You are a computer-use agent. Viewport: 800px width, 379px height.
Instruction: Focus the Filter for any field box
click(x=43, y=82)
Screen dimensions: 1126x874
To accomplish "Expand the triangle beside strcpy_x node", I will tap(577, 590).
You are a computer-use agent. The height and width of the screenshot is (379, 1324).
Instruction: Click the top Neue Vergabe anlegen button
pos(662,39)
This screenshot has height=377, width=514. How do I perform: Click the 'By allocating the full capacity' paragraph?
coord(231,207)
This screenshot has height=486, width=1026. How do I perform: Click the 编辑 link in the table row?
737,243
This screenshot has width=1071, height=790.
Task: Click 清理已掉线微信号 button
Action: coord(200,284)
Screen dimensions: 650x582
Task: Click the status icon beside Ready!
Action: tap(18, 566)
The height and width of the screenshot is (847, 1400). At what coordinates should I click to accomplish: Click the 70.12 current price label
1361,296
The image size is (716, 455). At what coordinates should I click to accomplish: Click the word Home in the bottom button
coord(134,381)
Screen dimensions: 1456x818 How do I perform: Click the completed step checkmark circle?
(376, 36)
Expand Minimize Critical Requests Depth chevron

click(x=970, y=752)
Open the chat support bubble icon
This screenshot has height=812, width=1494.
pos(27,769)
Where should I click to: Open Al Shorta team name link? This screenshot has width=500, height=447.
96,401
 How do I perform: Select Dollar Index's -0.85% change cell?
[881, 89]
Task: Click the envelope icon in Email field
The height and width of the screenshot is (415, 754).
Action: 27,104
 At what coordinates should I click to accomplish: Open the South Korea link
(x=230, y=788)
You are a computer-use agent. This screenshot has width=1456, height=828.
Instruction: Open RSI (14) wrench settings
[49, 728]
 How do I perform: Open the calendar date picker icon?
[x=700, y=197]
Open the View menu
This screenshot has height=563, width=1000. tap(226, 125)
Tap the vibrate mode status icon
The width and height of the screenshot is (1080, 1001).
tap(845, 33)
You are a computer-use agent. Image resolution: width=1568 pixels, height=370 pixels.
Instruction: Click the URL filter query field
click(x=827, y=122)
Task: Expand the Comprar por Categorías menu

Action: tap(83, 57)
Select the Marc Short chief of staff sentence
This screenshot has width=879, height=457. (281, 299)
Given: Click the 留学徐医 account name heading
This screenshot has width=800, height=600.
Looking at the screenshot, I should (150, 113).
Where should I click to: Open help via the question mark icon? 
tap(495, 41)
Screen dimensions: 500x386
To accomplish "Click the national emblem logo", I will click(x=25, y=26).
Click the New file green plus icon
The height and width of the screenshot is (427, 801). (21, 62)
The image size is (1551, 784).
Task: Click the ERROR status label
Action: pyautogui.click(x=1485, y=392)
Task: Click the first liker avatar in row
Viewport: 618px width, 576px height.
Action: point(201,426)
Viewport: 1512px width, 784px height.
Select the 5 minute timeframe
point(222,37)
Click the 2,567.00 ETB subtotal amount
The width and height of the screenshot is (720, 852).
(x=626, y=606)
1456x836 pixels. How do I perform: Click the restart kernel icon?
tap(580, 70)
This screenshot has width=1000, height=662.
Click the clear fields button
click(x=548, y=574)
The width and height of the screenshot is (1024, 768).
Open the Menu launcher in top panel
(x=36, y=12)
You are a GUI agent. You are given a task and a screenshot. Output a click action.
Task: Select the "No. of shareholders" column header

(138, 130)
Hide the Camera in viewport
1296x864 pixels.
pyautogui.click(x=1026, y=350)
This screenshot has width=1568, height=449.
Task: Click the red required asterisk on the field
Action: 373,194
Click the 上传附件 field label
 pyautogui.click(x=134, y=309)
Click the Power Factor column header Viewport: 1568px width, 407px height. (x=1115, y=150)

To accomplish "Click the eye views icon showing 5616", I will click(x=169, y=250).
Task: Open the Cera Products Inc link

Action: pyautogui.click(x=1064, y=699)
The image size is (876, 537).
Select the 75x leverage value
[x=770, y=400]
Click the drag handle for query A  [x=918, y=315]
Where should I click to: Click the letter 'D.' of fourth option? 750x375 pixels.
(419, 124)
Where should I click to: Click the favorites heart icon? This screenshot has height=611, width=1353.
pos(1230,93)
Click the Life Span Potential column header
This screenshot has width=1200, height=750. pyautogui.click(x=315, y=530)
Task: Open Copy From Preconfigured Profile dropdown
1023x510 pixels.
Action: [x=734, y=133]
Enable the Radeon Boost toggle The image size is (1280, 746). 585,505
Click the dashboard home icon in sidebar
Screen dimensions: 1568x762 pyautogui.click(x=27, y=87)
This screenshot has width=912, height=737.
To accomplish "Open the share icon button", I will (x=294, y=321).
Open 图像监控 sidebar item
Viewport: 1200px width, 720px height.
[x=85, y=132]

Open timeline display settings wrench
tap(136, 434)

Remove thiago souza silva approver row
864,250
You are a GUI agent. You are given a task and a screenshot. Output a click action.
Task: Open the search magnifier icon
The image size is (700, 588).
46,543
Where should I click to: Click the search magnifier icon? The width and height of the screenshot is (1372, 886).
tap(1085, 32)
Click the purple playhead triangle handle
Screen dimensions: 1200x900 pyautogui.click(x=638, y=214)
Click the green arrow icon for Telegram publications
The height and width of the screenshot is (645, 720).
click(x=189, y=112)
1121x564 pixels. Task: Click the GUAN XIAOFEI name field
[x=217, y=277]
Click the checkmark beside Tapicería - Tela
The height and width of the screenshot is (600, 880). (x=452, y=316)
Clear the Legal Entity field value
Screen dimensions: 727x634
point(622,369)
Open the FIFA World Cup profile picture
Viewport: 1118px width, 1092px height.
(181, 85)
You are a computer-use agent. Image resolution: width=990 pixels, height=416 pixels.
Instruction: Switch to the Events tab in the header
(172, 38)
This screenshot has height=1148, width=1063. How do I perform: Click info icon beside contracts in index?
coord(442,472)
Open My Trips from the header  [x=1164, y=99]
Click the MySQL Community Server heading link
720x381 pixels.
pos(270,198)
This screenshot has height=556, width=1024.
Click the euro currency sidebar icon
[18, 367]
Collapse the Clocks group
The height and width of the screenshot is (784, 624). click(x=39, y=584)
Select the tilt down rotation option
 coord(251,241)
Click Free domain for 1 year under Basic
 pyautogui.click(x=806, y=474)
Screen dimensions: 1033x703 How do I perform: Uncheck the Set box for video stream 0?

------------------------------------

**Your goal:** Every entry above needs to be duplicated exactly.

**Expected answer:**
You are a computer-use agent. Viewport: 800px width, 379px height.
Instruction: Focus the Filter for any field box
click(x=43, y=82)
Screen dimensions: 1126x874
To accomplish "Expand the triangle beside strcpy_x node", I will tap(577, 590).
You are a computer-use agent. The height and width of the screenshot is (379, 1324).
Instruction: Click the top Neue Vergabe anlegen button
pos(662,39)
This screenshot has height=377, width=514. How do I perform: Click the 'By allocating the full capacity' paragraph?
coord(231,207)
This screenshot has height=486, width=1026. How do I perform: Click the 编辑 link in the table row?
737,243
This screenshot has width=1071, height=790.
Task: Click 清理已掉线微信号 button
Action: coord(200,284)
Screen dimensions: 650x582
Task: Click the status icon beside Ready!
Action: tap(18, 566)
The height and width of the screenshot is (847, 1400). At what coordinates should I click to accomplish: Click the 70.12 current price label
1361,296
The image size is (716, 455). At what coordinates should I click to accomplish: Click the word Home in the bottom button
coord(134,381)
Screen dimensions: 1456x818 How do I perform: Click the completed step checkmark circle?
(376, 36)
Expand Minimize Critical Requests Depth chevron

click(x=970, y=752)
Open the chat support bubble icon
This screenshot has height=812, width=1494.
pos(27,769)
Where should I click to: Open Al Shorta team name link? This screenshot has width=500, height=447.
96,401
 How do I perform: Select Dollar Index's -0.85% change cell?
[881, 89]
Task: Click the envelope icon in Email field
The height and width of the screenshot is (415, 754).
Action: 27,104
 At what coordinates should I click to accomplish: Open the South Korea link
(x=230, y=788)
You are a computer-use agent. This screenshot has width=1456, height=828.
Instruction: Open RSI (14) wrench settings
[49, 728]
 How do I perform: Open the calendar date picker icon?
[x=700, y=197]
Open the View menu
This screenshot has height=563, width=1000. tap(226, 125)
Tap the vibrate mode status icon
The width and height of the screenshot is (1080, 1001).
tap(845, 33)
You are a computer-use agent. Image resolution: width=1568 pixels, height=370 pixels.
Instruction: Click the URL filter query field
click(x=827, y=122)
Task: Expand the Comprar por Categorías menu

Action: tap(83, 57)
Select the Marc Short chief of staff sentence
This screenshot has width=879, height=457. (281, 299)
Given: Click the 留学徐医 account name heading
This screenshot has width=800, height=600.
Looking at the screenshot, I should (150, 113).
Where should I click to: Open help via the question mark icon? 
tap(495, 41)
Screen dimensions: 500x386
To accomplish "Click the national emblem logo", I will click(x=25, y=26).
Click the New file green plus icon
The height and width of the screenshot is (427, 801). (21, 62)
The image size is (1551, 784).
Task: Click the ERROR status label
Action: pyautogui.click(x=1485, y=392)
Task: Click the first liker avatar in row
Viewport: 618px width, 576px height.
Action: point(201,426)
Viewport: 1512px width, 784px height.
Select the 5 minute timeframe
point(222,37)
Click the 2,567.00 ETB subtotal amount
The width and height of the screenshot is (720, 852).
(x=626, y=606)
1456x836 pixels. How do I perform: Click the restart kernel icon?
tap(580, 70)
This screenshot has width=1000, height=662.
Click the clear fields button
click(x=548, y=574)
The width and height of the screenshot is (1024, 768).
Open the Menu launcher in top panel
(x=36, y=12)
You are a GUI agent. You are given a task and a screenshot. Output a click action.
Task: Select the "No. of shareholders" column header

(138, 130)
Hide the Camera in viewport
1296x864 pixels.
pyautogui.click(x=1026, y=350)
This screenshot has width=1568, height=449.
Task: Click the red required asterisk on the field
Action: 373,194
Click the 上传附件 field label
 pyautogui.click(x=134, y=309)
Click the Power Factor column header Viewport: 1568px width, 407px height. (x=1115, y=150)

To accomplish "Click the eye views icon showing 5616", I will click(x=169, y=250).
Task: Open the Cera Products Inc link

Action: pyautogui.click(x=1064, y=699)
The image size is (876, 537).
Select the 75x leverage value
[x=770, y=400]
Click the drag handle for query A  [x=918, y=315]
Where should I click to: Click the letter 'D.' of fourth option? 750x375 pixels.
(419, 124)
Where should I click to: Click the favorites heart icon? This screenshot has height=611, width=1353.
pos(1230,93)
Click the Life Span Potential column header
This screenshot has width=1200, height=750. pyautogui.click(x=315, y=530)
Task: Open Copy From Preconfigured Profile dropdown
1023x510 pixels.
Action: [x=734, y=133]
Enable the Radeon Boost toggle The image size is (1280, 746). 585,505
Click the dashboard home icon in sidebar
Screen dimensions: 1568x762 pyautogui.click(x=27, y=87)
This screenshot has width=912, height=737.
To accomplish "Open the share icon button", I will (x=294, y=321).
Open 图像监控 sidebar item
Viewport: 1200px width, 720px height.
[x=85, y=132]

Open timeline display settings wrench
tap(136, 434)

Remove thiago souza silva approver row
864,250
You are a GUI agent. You are given a task and a screenshot. Output a click action.
Task: Open the search magnifier icon
The image size is (700, 588).
46,543
Where should I click to: Click the search magnifier icon? The width and height of the screenshot is (1372, 886).
tap(1085, 32)
Click the purple playhead triangle handle
Screen dimensions: 1200x900 pyautogui.click(x=638, y=214)
Click the green arrow icon for Telegram publications
The height and width of the screenshot is (645, 720).
click(x=189, y=112)
1121x564 pixels. Task: Click the GUAN XIAOFEI name field
[x=217, y=277]
Click the checkmark beside Tapicería - Tela
The height and width of the screenshot is (600, 880). (x=452, y=316)
Clear the Legal Entity field value
Screen dimensions: 727x634
point(622,369)
Open the FIFA World Cup profile picture
Viewport: 1118px width, 1092px height.
(181, 85)
You are a computer-use agent. Image resolution: width=990 pixels, height=416 pixels.
Instruction: Switch to the Events tab in the header
(172, 38)
This screenshot has height=1148, width=1063. How do I perform: Click info icon beside contracts in index?
coord(442,472)
Open My Trips from the header  [x=1164, y=99]
Click the MySQL Community Server heading link
720x381 pixels.
pos(270,198)
This screenshot has height=556, width=1024.
Click the euro currency sidebar icon
[18, 367]
Collapse the Clocks group
The height and width of the screenshot is (784, 624). click(x=39, y=584)
Select the tilt down rotation option
 coord(251,241)
Click Free domain for 1 year under Basic
 pyautogui.click(x=806, y=474)
Screen dimensions: 1033x703 How do I perform: Uncheck the Set box for video stream 0?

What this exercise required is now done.